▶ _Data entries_
────────────────────

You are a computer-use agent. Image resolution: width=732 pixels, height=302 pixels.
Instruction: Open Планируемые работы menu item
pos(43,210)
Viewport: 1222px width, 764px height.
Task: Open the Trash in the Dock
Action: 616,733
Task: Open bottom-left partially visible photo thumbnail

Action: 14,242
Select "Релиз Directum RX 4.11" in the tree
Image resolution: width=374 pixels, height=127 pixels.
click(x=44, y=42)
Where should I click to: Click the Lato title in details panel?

────────────────────

▶ _Exercise prompt_
Can you reproduce every line of the data above word for word, leaving nothing out and changing nothing?

▶ _Output for this exercise_
You are a computer-use agent. Image resolution: width=732 pixels, height=302 pixels.
Instruction: Open Планируемые работы menu item
pos(43,210)
Viewport: 1222px width, 764px height.
Task: Open the Trash in the Dock
Action: 616,733
Task: Open bottom-left partially visible photo thumbnail

Action: 14,242
Select "Релиз Directum RX 4.11" in the tree
Image resolution: width=374 pixels, height=127 pixels.
click(x=44, y=42)
Where should I click to: Click the Lato title in details panel?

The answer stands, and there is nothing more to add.